Since the villagers are poor and starving, Qingyun convinces them to fight against the rebels as an independent loyalist war-band in order to pillage rebel loot and supplies for themselves. Erhu and Wuyang are distrustful of Qingyun, so the three of them perform a blood oath where, under the pain of death, they promise to care for each other like brothers. The war-band wins a series of victories with Qingyun maintaining order by force. He executes two young soldiers after finding out that they have raped women on the battlefield. Qingyun becomes ambitious and prepares to attack Suzhou and Nanjing, which he believes will be rapid campaigns.
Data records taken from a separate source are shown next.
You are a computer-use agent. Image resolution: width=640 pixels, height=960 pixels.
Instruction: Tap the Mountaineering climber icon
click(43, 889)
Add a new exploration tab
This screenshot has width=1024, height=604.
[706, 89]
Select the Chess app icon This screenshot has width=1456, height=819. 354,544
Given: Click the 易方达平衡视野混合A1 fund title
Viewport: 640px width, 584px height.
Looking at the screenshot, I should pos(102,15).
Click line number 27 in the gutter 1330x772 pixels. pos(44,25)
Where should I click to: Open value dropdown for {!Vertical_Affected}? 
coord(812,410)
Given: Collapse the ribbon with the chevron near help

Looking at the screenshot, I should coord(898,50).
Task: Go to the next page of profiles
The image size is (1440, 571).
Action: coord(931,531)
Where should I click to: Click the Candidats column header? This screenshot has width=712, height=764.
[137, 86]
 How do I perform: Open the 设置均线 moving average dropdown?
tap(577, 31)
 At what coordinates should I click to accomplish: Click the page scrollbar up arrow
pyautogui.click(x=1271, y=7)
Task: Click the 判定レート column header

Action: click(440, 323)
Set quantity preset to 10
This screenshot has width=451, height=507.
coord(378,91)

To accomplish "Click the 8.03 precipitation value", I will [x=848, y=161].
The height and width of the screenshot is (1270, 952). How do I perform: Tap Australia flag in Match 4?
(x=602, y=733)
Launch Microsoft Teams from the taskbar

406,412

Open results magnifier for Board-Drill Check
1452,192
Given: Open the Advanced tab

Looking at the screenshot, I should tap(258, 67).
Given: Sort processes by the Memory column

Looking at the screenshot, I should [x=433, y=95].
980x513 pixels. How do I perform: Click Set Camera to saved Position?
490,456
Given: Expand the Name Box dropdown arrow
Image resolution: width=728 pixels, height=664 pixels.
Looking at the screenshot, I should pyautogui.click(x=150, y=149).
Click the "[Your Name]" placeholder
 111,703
However, the government becomes fearful of Qingyun's growing influence, and decides to deny reinforcements and provisions. As a result, the attack on Suzhou becomes a year-long siege, and the war-band runs out of food and supplies.

Erhu attempts to kill the enemy commander by sneaking into the city in disguise. From what he can observe, the city is also nearly out of provisions. He is quickly captured, but to his surprise, the enemy commander was already planning on surrendering, and allows Erhu to kill him; in exchange he asks Erhu to promise to spare his troops' lives (who he claims number 4,000 men) and the lives of the civilians under his control. However, having only obtained 10 days' worth of provisions from a rival commander, Qingyun refuses to honor the deal due to the lack of food and manpower to maintain so many prisoners. A brief dispute ensues, after which Qingyun temporarily detains Erhu to keep him from interfering. The prisoners are locked in the palace courtyard and massacred with arrows from atop the walls. Embittered, Erhu considers desertion, but Qingyun convinces him that what happened at Suzhou, to soldiers (albeit surrendered and unarmed), was in the interests of expedience in order to reach Nanjing and liberate millions of civilians/non-combatants, whose lives are in danger if a rival commander takes Nanjing first.

Nanjing is easily taken, and Qingyun, in return for his grand success, is awarded the position of Nanjing's governor. Qingyun continues to press for his social agenda, requesting (and receiving) from the Dowager Empress 3 years' tax relief for his province (which was until recently in rebel hands) to recover from war. As Qingyun waits for his inauguration, he tries to make friends with other members of the aristocracy and government bureaucracy. Erhu, however, has become jaded by the war, and does improper things such as handing out bonus pay without permission. As rumors spread among the Imperial aristocracy about his lack of control over his subordinates (particularly Erhu), Qingyun reluctantly arranges for Erhu's assassination, fearing a loss of reputation and the potential loss of his ability to implement social change. Wuyang discovers the plot but believes it to be motivated by Qingyun's love for Liansheng. Wuyang kills Liansheng but fails to convince Qingyun that the assassination should be called off. Erhu, as he dies, curses the name of a rival, not realizing that he was betrayed by his own brother.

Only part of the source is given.